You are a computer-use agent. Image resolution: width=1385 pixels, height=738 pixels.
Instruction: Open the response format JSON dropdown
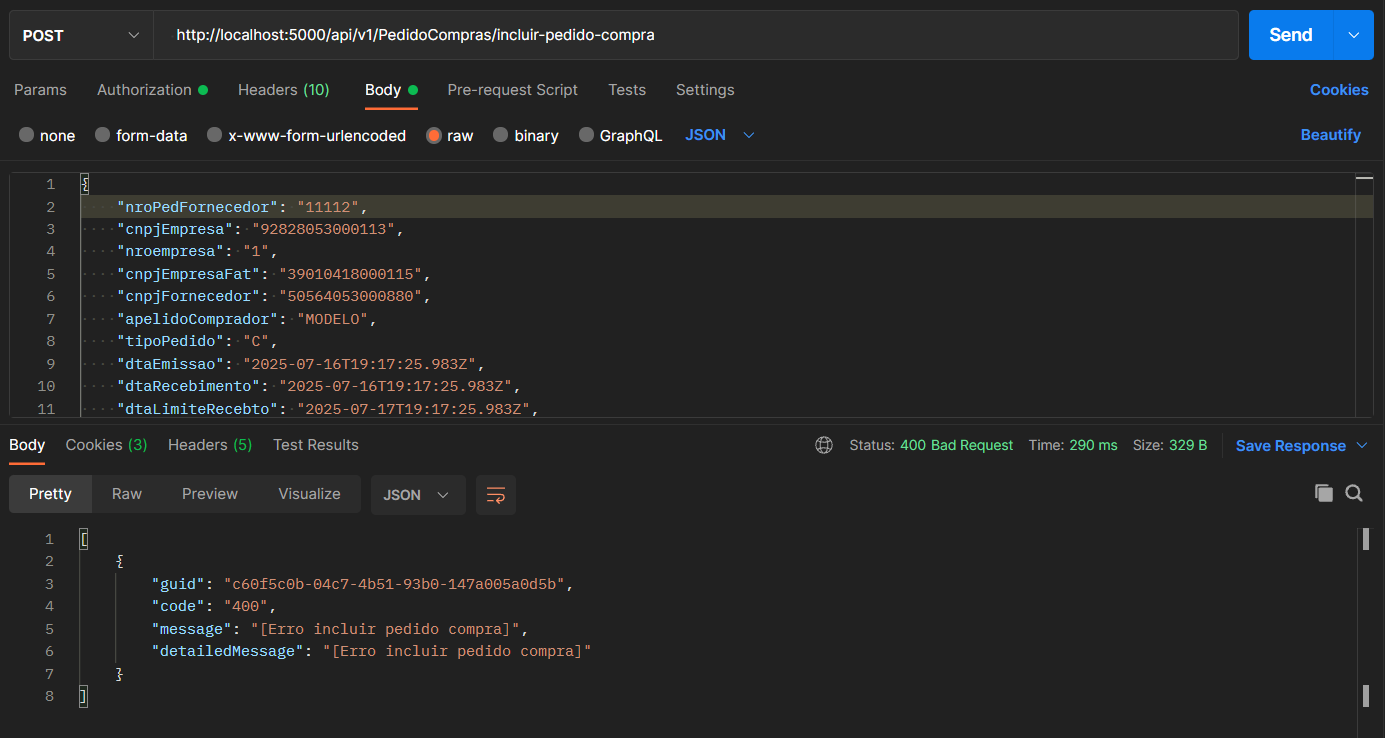point(417,495)
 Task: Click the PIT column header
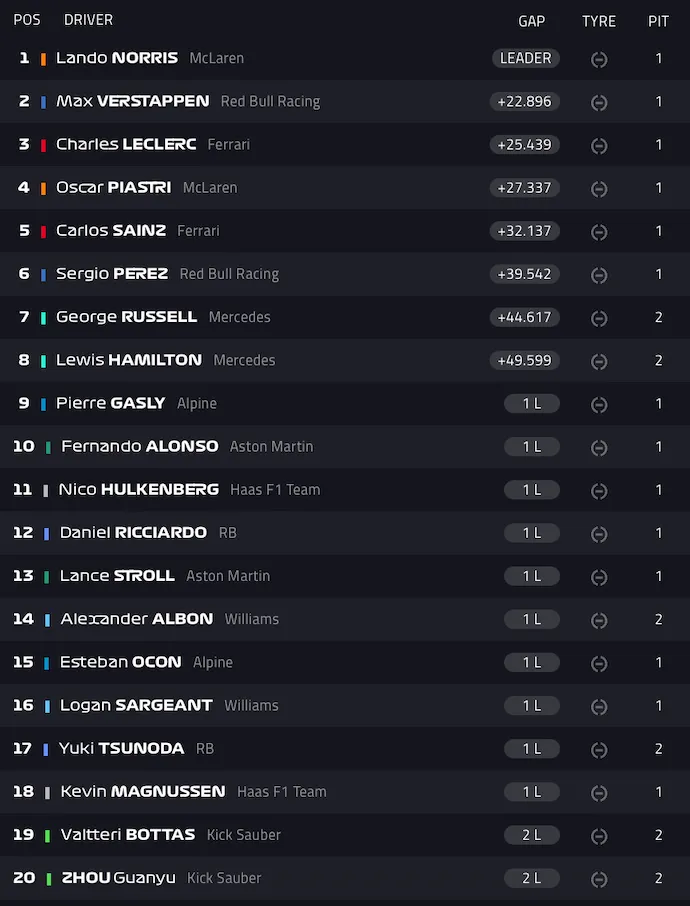pos(658,21)
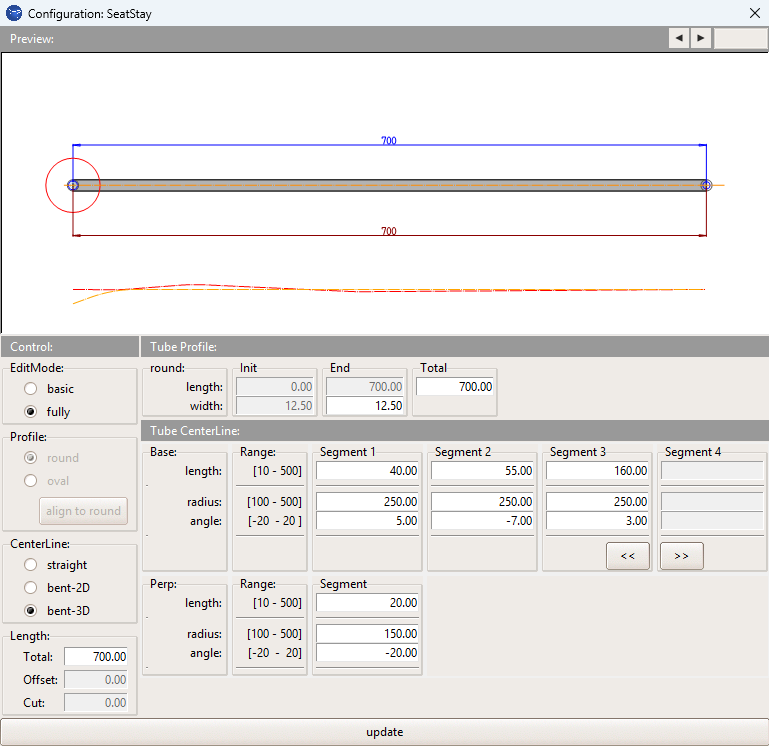Close the Configuration SeatStay window

click(x=754, y=14)
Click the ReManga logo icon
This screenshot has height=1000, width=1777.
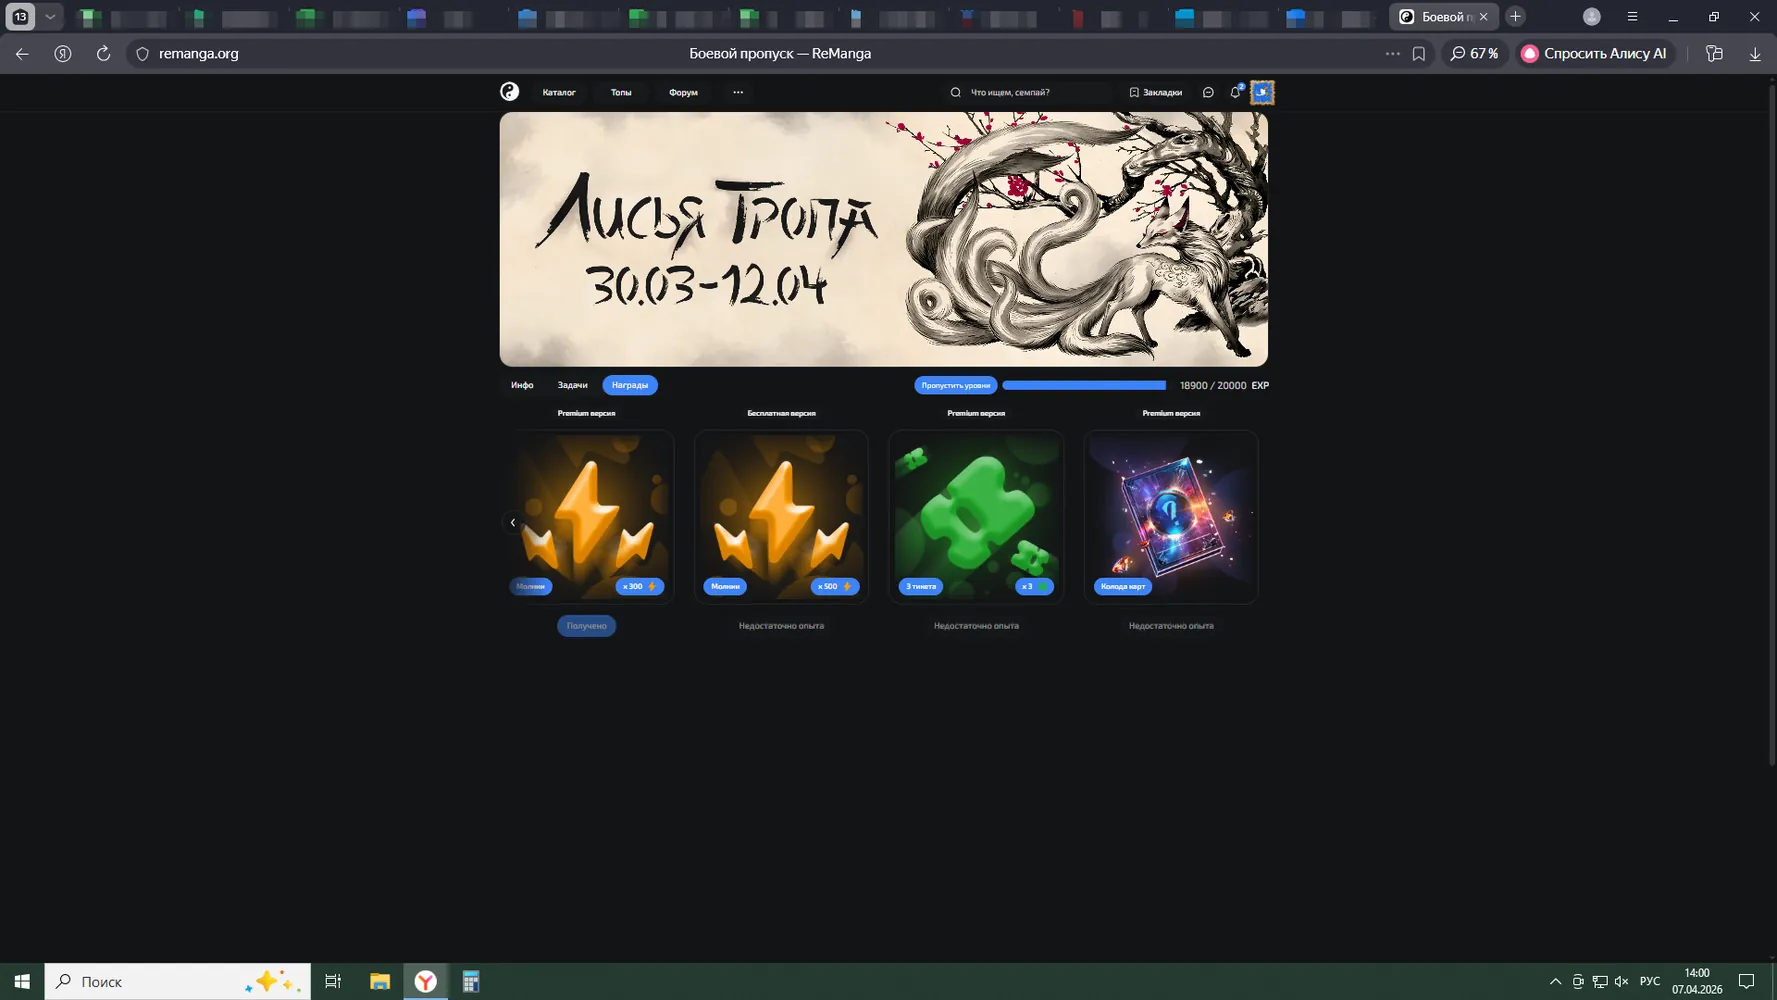(509, 92)
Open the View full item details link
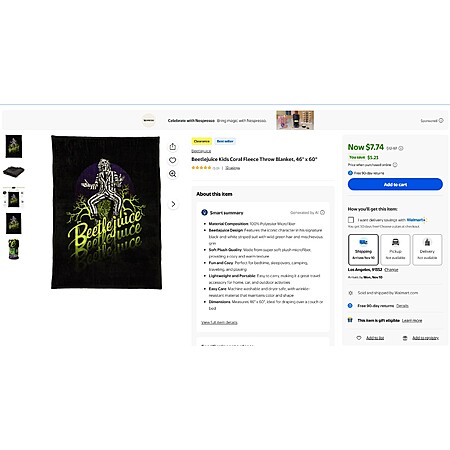This screenshot has height=450, width=450. tap(219, 322)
+++
• **ACTION ITEM**
Every line from the one containing "This screenshot has height=1000, width=1777." through the last line of the data is to be retyped exactly, with nothing added and no pictures included.

• **SOLUTION FOR THIS PROBLEM**
This screenshot has height=1000, width=1777.
(509, 92)
Open the View full item details link
This screenshot has height=450, width=450. tap(219, 322)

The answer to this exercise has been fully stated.